Ms Knight: If I may say, you are
talking about one bank, not banks in general. There may well be
an institution in any walk of life that does not necessarily take
the appropriate action at the appropriate time, but in terms of
the industry and banks in general, do they act on warnings, the
answer is yes. Are they considered? We see that consideration
around the various committees that we operate within the BBA,
so we are well aware of the sorts of actions and the sorts of
issues that are addressed and how the industry in general addresses
them. I think also, though, the question is this: what is the
nature of the follow-up by the various authorities themselves?
Because I agree with you it is one thing to issue some sort of
communication and quite another to say that they have also put
in place the right tools and the right monitoring process to see
whether those actions have taken place. We do wonder whether that
is another area which warrants further review.
Q1572 Mr Love: In the press release
that you put out on behalf of the BBA on 5 December you are quoted
as saying: "The operation of the Tripartite was found wanting
when the Northern Rock problem arose." What changes would
you like to see to make it work better in the future?
Ms Knight: First of all, we do
support the Tripartite; we think that the problem is more in execution
than in structure. The piece of work that we want to see done
and, as far as I am aware, has not been done, and it certainly
is not yet in the public domain even if somebody has looked at
it, is this: if the various authorities had taken action earlier,
both regulatory and in respect of the Bank of England, with the
Northern Rock, would we have had a more orderly outcome? Certainly
the perception is that whilst issues were raised at certain points
in the timetable, actions by the authorities were far more `wait
and see'. For example, no changes took place within the money
market structure, there was no alternative or Plan B despite many
approaches, it appears, put it in place in respect of Northern
Rock. Before we know exactly what sort of changes need to be made
to the Tripartite, we need to have that piece of work undertaken
by our authorities; what would have happened if they had taken
action rather than wait and see. Clearly there is a question of
leadership within the Tripartite. There is also a question of
getting the right information reported at the right time. There
is also something about the individuals involved as to whether
it is at the right sort of seniority. Lastly, I think that there
is a lot of work being undertaken on financial stability within
the FSA but there are not all that many people on that side within
the Bank of England, and as far as financial services and the
Treasury is concerned, we would like to see that side strengthened
Mr Coles: Could I add one point
Q1573 Mr Love: Just before you do
that, Mr Coles, let me press Ms Knight a second. Is there an implied
criticism in what you have just said about the Governor's decision
in relation to the provision of liquidity at the very early stages
of this problem?
Ms Knight: Certainly as far as
the industry were concerned, they were looking for changes to
the money market in July in some degree of urgency and the question
about wider collateral and the penal rate had been on-going with
the industry for around 12 months. This is not an implied criticismI
am just stating the factsand I do not want to have that
terminology used. But there were certainly differences of view
of how the money market should operate and particularly when there
were what were referred to as `stress conditions'.

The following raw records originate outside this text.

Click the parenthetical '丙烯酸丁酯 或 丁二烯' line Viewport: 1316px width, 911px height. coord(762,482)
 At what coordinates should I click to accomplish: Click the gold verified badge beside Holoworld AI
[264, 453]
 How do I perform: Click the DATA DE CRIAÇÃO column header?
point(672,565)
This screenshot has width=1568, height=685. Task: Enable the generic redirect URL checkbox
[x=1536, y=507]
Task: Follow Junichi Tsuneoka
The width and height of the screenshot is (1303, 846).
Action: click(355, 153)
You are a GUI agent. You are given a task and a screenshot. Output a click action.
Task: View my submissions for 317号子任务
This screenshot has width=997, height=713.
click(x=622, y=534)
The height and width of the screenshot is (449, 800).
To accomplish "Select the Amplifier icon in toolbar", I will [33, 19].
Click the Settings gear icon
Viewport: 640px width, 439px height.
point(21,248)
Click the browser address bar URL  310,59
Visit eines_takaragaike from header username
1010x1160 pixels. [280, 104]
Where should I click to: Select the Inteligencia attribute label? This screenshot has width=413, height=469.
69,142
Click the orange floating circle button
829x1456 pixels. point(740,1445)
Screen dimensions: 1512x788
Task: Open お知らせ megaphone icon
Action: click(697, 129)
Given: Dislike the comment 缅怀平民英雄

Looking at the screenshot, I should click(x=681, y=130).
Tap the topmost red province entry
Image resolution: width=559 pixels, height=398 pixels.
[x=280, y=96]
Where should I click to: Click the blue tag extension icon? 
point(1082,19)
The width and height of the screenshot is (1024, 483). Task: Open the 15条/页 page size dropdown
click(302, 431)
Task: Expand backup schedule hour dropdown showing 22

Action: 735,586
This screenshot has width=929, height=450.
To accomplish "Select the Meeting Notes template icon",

Q1574 Mr Love: Mr Coles, what was
your Association's attitude?
Mr Coles: For me, looking at the
Memorandum of Understanding, one of the key issues that is missing
from that is "which of the Tripartite authorities is responsible
for communication once a crisis has begun?" If you look at
the final paragraphs of the MOU, which is talking about crisis
management, neither the Bank, the Treasury or the FSA is responsible
for communicating with depositors, and I think that was one of
the key weaknesses on 13/14 September. Firstly, it was not clear
who was actually in charge of making that communication and, secondly,
as Hector Sants has said in his evidence to you, some of the terminology
that was used was inappropriate for the ordinary man in the street.
Who is in charge of communication when you have got a crisis problem
and where there is a crisis of confidence, which is essentially
a communication issue, is a very important improvement that needs
to be made to the MOU.
Ms Knight: That is right.
Q1575 Mr Dunne: Can I turn to the
issue of off balance sheet structures and transparency and disclosure.
Hector Sants, when he was here last week, said that we needed
to consider the use of off balance sheet financing. Could you
comment on whether you think there are mechanisms to bring particular
types of structures onto banks' balance sheet? Would that be welcomed
by the industry or would that be a problem for the industry?
Ms Knight: Of course, some are
already being brought back onto balance sheet, as you know.
Q1576 Mr Dunne: But by default.
Ms Knight: I think the wider question
is we are where we are, but should one be looking at other changes
in the future? Some of the points that we believe warrant further
investigation surround transparency and they surround some of
the way in which ratings agencies should operate. I do not want
to cast them as the devil in all this, but there are some issues
there. Also some of the accounting standards help as well. There
are some accounting standard changes which take place in effect
from this year and, which again give greater clarity in that area.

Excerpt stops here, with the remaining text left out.